■ **What the task requires**:
Give again, word for word, every line in the entries below from the line with "Sort by SDD Snaps column arrows" up to and including the line with "Task: Go to", and no other line.

■ **Stored data**:
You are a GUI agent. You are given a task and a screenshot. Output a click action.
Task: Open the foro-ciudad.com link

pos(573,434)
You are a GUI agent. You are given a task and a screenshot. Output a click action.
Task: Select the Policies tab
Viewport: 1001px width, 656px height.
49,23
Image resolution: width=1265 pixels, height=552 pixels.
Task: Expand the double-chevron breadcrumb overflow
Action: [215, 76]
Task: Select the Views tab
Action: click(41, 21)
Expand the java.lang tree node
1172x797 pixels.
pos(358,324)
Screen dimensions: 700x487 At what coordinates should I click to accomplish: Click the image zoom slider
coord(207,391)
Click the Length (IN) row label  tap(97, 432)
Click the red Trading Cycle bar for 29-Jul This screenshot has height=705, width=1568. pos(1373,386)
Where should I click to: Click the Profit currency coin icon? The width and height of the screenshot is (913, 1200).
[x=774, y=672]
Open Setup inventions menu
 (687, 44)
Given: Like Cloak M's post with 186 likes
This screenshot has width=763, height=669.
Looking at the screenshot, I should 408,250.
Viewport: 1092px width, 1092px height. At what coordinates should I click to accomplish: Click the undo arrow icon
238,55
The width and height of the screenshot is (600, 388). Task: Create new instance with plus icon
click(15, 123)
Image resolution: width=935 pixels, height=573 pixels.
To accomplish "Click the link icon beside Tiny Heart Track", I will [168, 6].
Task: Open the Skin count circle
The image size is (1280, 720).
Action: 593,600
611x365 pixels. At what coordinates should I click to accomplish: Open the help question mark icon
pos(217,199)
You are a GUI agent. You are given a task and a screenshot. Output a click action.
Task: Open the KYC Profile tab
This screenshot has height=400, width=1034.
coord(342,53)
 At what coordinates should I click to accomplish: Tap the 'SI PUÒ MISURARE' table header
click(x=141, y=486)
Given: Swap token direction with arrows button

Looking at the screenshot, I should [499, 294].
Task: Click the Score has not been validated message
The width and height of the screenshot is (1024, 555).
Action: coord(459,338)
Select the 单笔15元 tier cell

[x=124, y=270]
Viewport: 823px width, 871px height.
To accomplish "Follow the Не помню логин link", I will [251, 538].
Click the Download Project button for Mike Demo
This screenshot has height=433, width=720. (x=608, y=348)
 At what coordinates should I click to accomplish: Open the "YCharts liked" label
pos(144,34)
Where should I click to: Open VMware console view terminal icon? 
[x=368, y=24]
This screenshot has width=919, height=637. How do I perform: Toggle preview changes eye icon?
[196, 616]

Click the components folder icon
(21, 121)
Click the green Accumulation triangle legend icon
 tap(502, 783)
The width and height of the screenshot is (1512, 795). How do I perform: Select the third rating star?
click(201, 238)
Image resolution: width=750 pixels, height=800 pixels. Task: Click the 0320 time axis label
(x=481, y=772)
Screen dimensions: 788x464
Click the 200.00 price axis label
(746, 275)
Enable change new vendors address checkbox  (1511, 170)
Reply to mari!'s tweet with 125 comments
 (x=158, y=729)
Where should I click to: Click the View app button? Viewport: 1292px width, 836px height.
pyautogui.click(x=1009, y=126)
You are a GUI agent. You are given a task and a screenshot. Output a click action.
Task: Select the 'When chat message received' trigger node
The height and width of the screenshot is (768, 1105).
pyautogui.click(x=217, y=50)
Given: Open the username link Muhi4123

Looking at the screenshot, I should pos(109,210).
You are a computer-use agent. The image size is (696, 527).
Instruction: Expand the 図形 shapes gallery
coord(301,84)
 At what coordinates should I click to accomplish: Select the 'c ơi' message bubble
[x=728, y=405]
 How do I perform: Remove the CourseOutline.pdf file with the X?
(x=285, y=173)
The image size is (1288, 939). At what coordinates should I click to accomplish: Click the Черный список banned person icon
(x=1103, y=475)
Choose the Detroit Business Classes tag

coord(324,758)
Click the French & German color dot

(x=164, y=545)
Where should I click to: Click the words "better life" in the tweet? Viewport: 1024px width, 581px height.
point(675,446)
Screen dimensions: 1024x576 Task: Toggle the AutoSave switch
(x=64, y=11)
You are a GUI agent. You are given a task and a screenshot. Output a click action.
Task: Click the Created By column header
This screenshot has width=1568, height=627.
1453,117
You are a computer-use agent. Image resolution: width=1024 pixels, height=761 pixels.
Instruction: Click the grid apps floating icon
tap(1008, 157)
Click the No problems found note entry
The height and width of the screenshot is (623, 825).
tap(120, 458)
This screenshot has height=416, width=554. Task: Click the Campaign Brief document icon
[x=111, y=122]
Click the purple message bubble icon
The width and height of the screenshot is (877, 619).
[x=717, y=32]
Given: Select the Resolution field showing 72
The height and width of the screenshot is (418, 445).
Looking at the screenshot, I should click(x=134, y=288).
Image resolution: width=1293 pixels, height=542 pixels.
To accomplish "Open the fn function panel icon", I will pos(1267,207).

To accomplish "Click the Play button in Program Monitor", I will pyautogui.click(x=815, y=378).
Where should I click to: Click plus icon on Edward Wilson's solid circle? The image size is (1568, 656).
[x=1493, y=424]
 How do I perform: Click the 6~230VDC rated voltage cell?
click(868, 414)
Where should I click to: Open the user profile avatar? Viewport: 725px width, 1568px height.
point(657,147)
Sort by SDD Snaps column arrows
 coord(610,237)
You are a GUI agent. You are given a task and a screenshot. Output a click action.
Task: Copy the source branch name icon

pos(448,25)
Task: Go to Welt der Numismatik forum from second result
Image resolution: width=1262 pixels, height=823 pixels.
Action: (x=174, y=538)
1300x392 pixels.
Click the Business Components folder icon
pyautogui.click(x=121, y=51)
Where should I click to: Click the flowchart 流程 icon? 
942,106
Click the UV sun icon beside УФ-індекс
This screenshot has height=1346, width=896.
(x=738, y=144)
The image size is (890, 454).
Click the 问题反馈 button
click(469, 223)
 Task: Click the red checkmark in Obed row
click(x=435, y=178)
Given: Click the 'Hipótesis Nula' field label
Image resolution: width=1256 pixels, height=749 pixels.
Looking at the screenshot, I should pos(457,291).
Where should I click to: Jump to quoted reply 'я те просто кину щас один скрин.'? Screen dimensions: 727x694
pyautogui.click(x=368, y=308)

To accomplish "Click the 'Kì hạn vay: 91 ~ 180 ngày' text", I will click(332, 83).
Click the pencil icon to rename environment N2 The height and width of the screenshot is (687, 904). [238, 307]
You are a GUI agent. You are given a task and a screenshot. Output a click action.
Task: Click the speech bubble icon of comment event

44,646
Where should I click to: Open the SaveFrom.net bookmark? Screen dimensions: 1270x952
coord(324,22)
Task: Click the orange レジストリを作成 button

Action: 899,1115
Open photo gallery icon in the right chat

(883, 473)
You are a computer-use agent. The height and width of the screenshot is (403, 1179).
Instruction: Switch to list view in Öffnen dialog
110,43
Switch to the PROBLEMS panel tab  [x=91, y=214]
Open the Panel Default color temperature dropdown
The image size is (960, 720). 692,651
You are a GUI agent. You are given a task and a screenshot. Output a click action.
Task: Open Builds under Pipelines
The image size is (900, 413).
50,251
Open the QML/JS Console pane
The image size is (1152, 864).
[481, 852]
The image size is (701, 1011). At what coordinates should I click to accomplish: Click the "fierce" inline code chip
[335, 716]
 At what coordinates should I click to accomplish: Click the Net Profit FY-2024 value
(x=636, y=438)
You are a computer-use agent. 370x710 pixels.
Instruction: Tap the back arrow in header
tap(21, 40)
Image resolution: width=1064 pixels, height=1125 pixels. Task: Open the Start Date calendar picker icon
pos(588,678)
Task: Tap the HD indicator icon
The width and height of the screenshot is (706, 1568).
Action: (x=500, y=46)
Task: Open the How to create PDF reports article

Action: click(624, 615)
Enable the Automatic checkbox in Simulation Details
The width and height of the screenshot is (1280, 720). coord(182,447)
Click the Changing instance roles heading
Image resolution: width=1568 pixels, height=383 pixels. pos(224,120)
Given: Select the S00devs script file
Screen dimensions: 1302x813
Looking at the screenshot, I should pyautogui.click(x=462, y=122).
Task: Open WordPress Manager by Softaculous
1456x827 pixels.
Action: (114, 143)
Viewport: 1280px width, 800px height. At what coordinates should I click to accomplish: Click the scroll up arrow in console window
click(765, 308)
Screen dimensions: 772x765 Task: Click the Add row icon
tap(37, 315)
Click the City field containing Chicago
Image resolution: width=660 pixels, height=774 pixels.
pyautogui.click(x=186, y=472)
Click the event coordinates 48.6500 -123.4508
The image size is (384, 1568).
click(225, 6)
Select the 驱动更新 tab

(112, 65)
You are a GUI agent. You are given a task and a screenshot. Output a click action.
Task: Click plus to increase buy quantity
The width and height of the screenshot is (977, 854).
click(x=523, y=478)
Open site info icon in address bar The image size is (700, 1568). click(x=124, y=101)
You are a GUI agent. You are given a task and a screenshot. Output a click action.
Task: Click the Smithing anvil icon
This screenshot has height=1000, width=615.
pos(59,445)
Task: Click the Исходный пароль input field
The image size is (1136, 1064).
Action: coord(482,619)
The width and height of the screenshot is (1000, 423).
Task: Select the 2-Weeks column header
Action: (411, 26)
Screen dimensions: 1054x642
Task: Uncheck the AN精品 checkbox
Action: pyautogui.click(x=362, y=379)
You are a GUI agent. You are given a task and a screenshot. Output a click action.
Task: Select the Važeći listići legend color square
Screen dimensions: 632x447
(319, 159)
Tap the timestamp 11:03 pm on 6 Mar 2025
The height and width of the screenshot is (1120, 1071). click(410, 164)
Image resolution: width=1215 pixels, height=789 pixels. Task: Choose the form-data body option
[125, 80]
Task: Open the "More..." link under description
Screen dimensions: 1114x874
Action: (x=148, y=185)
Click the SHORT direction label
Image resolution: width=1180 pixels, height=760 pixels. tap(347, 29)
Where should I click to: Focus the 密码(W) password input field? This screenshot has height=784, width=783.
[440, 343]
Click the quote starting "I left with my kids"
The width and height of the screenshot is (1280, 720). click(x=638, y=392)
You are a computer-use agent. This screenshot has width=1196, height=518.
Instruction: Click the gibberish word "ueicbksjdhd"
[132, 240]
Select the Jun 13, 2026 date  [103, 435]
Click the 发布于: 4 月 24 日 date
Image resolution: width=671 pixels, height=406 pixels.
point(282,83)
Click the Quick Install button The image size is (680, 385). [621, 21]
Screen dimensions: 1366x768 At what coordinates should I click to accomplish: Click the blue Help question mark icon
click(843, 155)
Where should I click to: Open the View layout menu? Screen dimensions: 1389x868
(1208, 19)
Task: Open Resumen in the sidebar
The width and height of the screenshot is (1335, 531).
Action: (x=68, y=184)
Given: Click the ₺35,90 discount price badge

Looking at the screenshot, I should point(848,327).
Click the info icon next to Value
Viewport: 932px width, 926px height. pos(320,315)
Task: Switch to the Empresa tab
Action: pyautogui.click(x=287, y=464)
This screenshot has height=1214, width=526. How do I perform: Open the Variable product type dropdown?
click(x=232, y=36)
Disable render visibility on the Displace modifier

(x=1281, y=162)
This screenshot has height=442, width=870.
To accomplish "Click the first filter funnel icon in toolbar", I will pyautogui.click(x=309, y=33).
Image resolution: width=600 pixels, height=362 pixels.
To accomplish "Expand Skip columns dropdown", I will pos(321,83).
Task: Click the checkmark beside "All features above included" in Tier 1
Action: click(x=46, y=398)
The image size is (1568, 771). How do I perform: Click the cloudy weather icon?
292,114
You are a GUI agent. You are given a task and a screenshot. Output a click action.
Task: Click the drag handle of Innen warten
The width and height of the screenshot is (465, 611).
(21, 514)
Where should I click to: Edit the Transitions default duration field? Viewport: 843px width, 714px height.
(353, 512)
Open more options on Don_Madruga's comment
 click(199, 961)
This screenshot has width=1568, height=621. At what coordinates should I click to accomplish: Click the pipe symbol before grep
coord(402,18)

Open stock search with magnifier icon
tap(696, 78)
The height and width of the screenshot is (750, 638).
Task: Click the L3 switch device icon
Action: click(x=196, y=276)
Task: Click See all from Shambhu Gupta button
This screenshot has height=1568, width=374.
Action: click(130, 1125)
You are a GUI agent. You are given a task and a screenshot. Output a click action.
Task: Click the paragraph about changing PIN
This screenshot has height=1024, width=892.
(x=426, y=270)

■ **Output of the task**:
Sort by SDD Snaps column arrows
 coord(610,237)
You are a GUI agent. You are given a task and a screenshot. Output a click action.
Task: Copy the source branch name icon

pos(448,25)
Task: Go to Welt der Numismatik forum from second result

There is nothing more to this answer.